* Provided text
"Joseph S. Myers" wrote on 1998-09-04 20:38 UTC:
It would be a good idea to use a common prefix for the structure elements (xtm_nsec, xtm_sec, etc.).
I never understood what these common prefixes are good for. What is the reason for calling struct elements tm_sec, tm_min, etc. instead of sec, min, etc.? I find them rather strange and ugly.
int offset; // minutes east off UTC
Seconds might be better.
I think it was a error to allow seconds in the TZ offset in POSIX.1, and I would like to avoid copying such intellectual accidents of the POSIX authors into this proposal. If a local time zone really were defined to have a fixed offset relative to UTC that is not an integral multiple of minutes, then bizarre things would happen near UTC leap seconds. If some politician really should decide that his local time is say 5h 7m 42s behind UTC, then we can't handle this appropriately anyway, and then specifying -04:08 is as acceptable in this silly situation as would be anything else. You would never use such an esoteric time zone for precision applications anyway! Historic time zones with a non-minute offset relative to GMT (UT0, UT1, UT2, etc.) are not defined relative to UTC, and therefore we shouldn't IMHO create the false impression that we could support these with second precision. I prefer sound and consistent semantics here, and I think they are only possible with minute UTC offsets. If you think that civil time zones defined relative to UT1 will become fashionable one day, then why on the other side should we allow only second resolution and not add nanoseconds in addition? I feel the KISS principle dictates minute offsets here.

* Supplied information
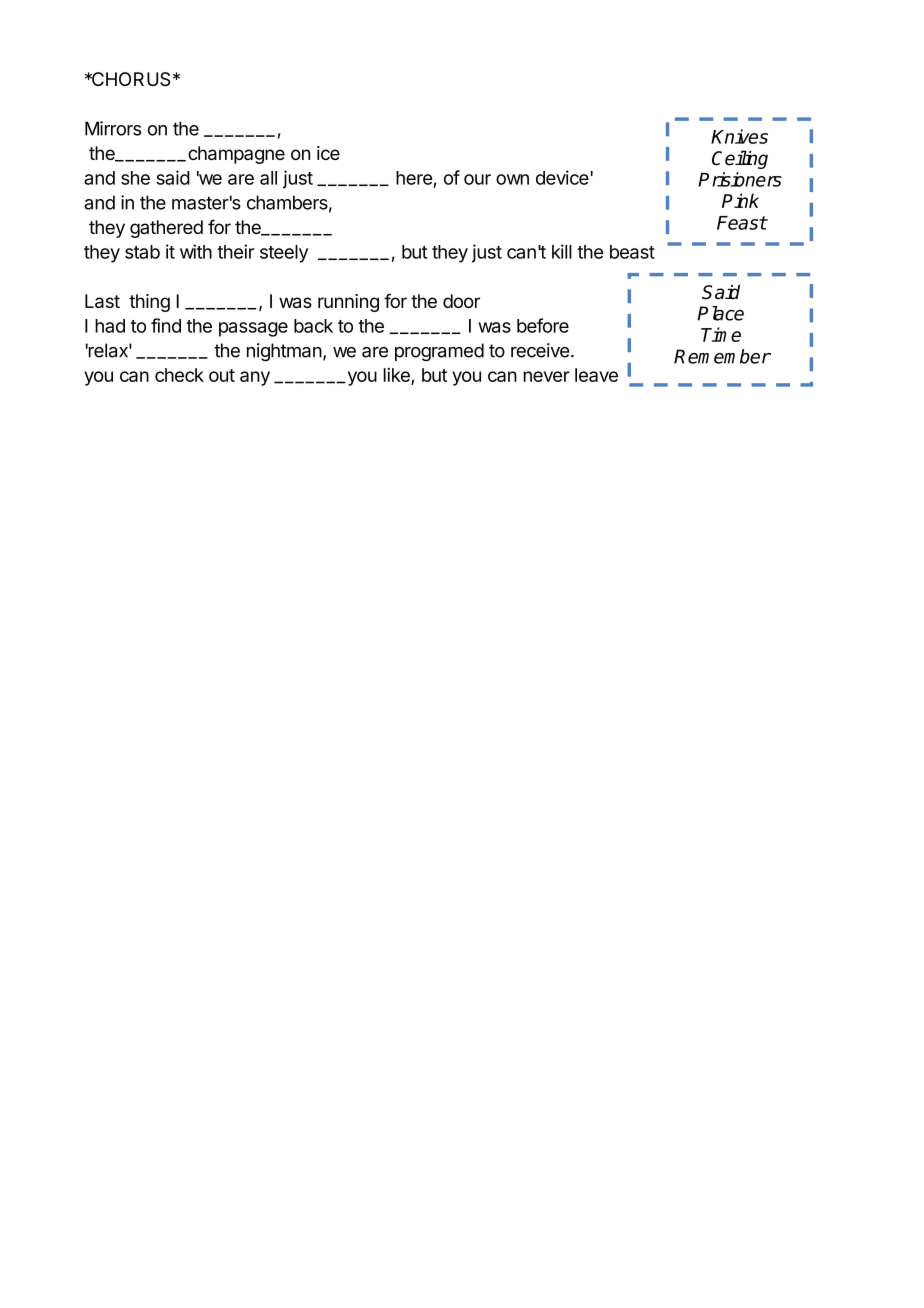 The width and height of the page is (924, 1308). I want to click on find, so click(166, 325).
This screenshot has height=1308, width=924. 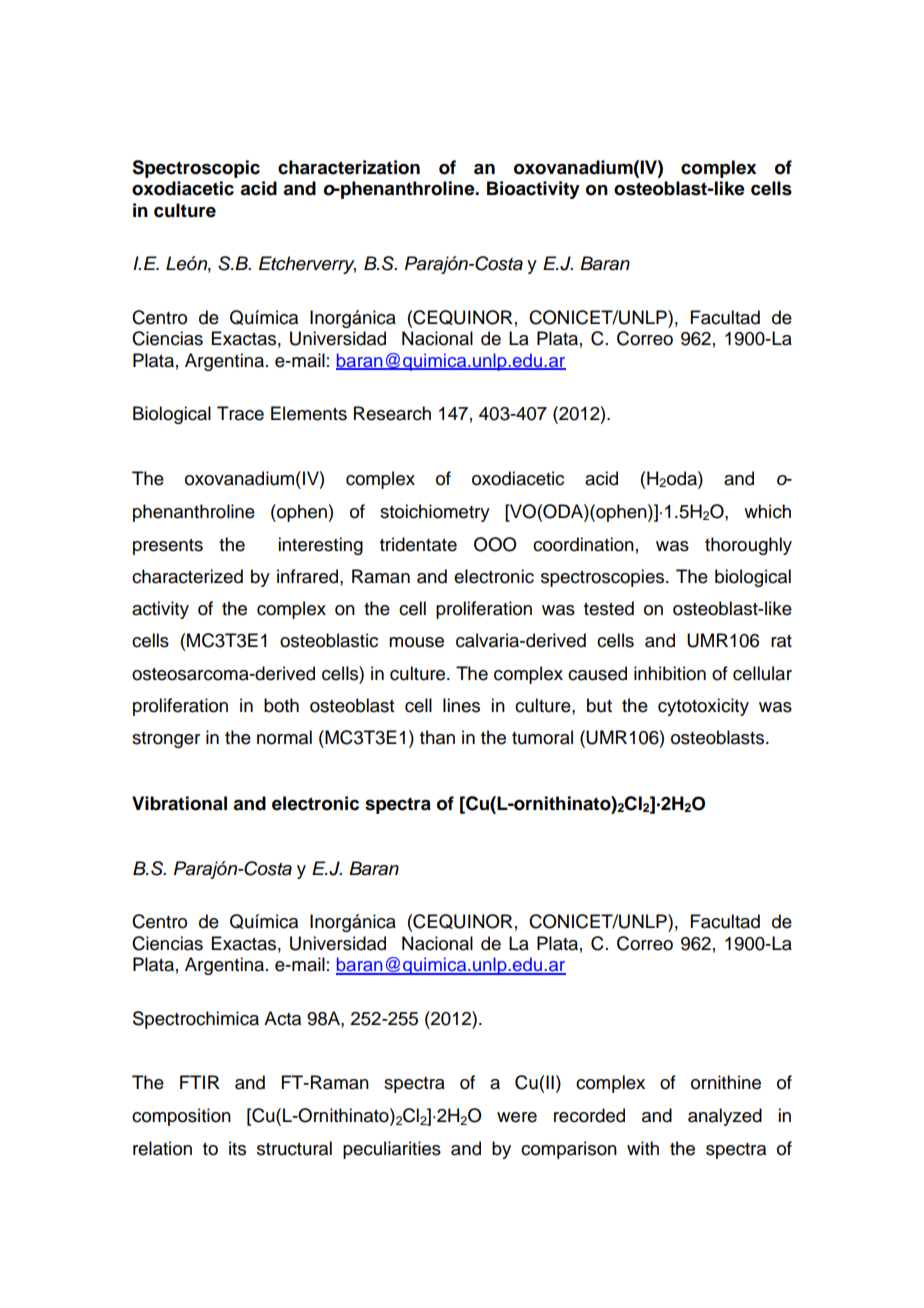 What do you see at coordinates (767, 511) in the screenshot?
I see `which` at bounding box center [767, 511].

* Problem to work on
Reproduce the message about UTC offsets and structure prefixes in full, word for word.

* Answer for this exercise
"Joseph S. Myers" wrote on 1998-09-04 20:38 UTC:
It would be a good idea to use a common prefix for the structure elements (xtm_nsec, xtm_sec, etc.).
I never understood what these common prefixes are good for. What is the reason for calling struct elements tm_sec, tm_min, etc. instead of sec, min, etc.? I find them rather strange and ugly.
int offset; // minutes east off UTC
Seconds might be better.
I think it was a error to allow seconds in the TZ offset in POSIX.1, and I would like to avoid copying such intellectual accidents of the POSIX authors into this proposal. If a local time zone really were defined to have a fixed offset relative to UTC that is not an integral multiple of minutes, then bizarre things would happen near UTC leap seconds. If some politician really should decide that his local time is say 5h 7m 42s behind UTC, then we can't handle this appropriately anyway, and then specifying -04:08 is as acceptable in this silly situation as would be anything else. You would never use such an esoteric time zone for precision applications anyway! Historic time zones with a non-minute offset relative to GMT (UT0, UT1, UT2, etc.) are not defined relative to UTC, and therefore we shouldn't IMHO create the false impression that we could support these with second precision. I prefer sound and consistent semantics here, and I think they are only possible with minute UTC offsets. If you think that civil time zones defined relative to UT1 will become fashionable one day, then why on the other side should we allow only second resolution and not add nanoseconds in addition? I feel the KISS principle dictates minute offsets here.